— What to do —
How many lines in the records below contain "agent"? Reply with the number alone.

— Records supplied —
____________
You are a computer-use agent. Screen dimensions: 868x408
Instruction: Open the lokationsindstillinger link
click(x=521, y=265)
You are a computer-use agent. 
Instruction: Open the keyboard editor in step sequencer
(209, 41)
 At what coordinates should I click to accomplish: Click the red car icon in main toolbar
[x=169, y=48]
____________
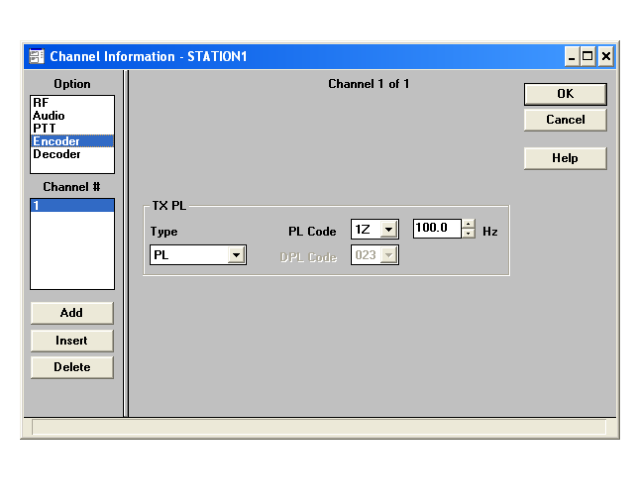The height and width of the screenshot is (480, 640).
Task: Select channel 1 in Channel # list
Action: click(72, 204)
____________
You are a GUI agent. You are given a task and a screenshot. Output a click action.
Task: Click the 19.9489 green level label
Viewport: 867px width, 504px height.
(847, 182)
____________
— Solution —
3